(Joseph MacRae, July 6, 2022 (earlier version here). Image is of The Merc, from Joseph MacRae.)
I: I Could Write About
I (pronoun): …12th century, a shortening of Old English ic, the first person singular nominative
1. Just About
I could write about living in our tiny rural town, Alsea, Oregon–-just 234 souls. Unincorporated, and like being in the 50’s. There’s John Boy’s Mercantile (the Merc), an old timey general store. History murals fill the outer walls, inside there’s fishing and hunting gear, fresh local meats at the deli. Though remote, we’re on a big cycle route. Sometimes the Merc’s little parking lot near bursts with Harleys, their riders scoring coffee for the road. Or there's Deb’s Cafe (true confession can’t get enough of the biscuits and gravy). There’s a library, out its window can see cows a stone’s throw away–- if you stare they’ll stare back! There’s the Church, school, medical clinic, post office, fire station, grange, organic farm, park, mountains round, birds roaming about--otherwise a whole lot of quiet--and the Alsea river running through it all. And that’s about it. But then, what more do you need?
2. About Face
I could remember too, write about living and working in remote untouched places. Kinfolk who goldmined the outback in our west coastal mountains. One who lived with, learned medicine ways from, the Coeur d'Alenes. I could write about myself working in Alaska, on islands large and small, where the only way in is by boat or small plane. Where wilderness is pristine, God touchable, present in His works.
I have sat on the beach where the indigenous people once had their fish camp, where one can feel the power of the ancestors. I have sat in a small cove on an island near Haida Camp (an old Haida village) and listened to the hum-m-m, the soothing voice, of Earth Mother.
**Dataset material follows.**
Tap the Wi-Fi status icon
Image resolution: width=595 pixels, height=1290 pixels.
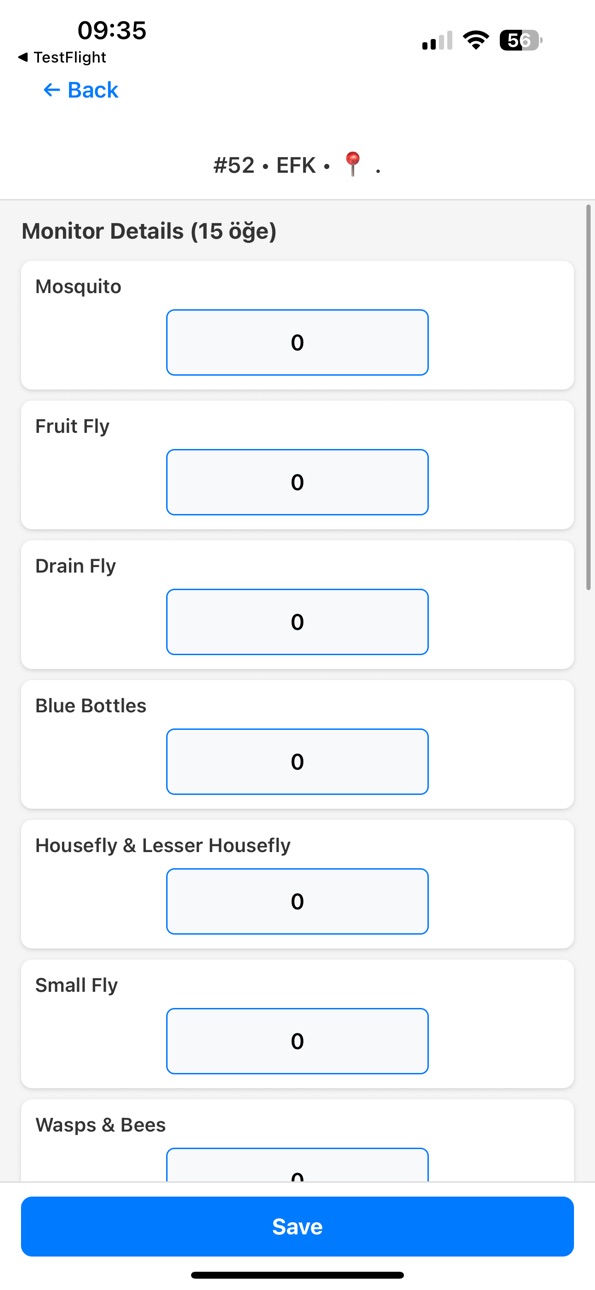tap(477, 41)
The voice coming from her heart.
I could write about a Legend in Stone, seen from my window while on a train skirting Oregon's Columbia Gorge. Last Ice Age, these basalt cliffs met glaciers turned flood, carving as no artist could. "Look", I said to the couple next to me, "those stones are the spirits of the ancestors, waiting for the river to be returned." They smiled.
3. About Time
Storytelling is something seeped into these ol' bones, from branches on the family tree where poetry was crafted, legends spun. I could write about grief for the downplay of storytelling today. Shorter attention spans prefer tweets and screens and "reality" TV. But I could write about the heart of the sacred, waiting in these stories we need to tell. And as the the great philosopher Forest Gump likes to say, that’s about all I have to say about that.
*From Prompt: Create a “Telling Trails” piece (basically to take a letter/a word beginning with that letter/a definition of that word/a picture drawn to/maybe a song drawn to--and write what comes); from Iris Jackson’s Finding Your Storyteller’s Voice with Telling Trails (Pat Conroy Literary Center, Beaufort, SC), June/July 2022.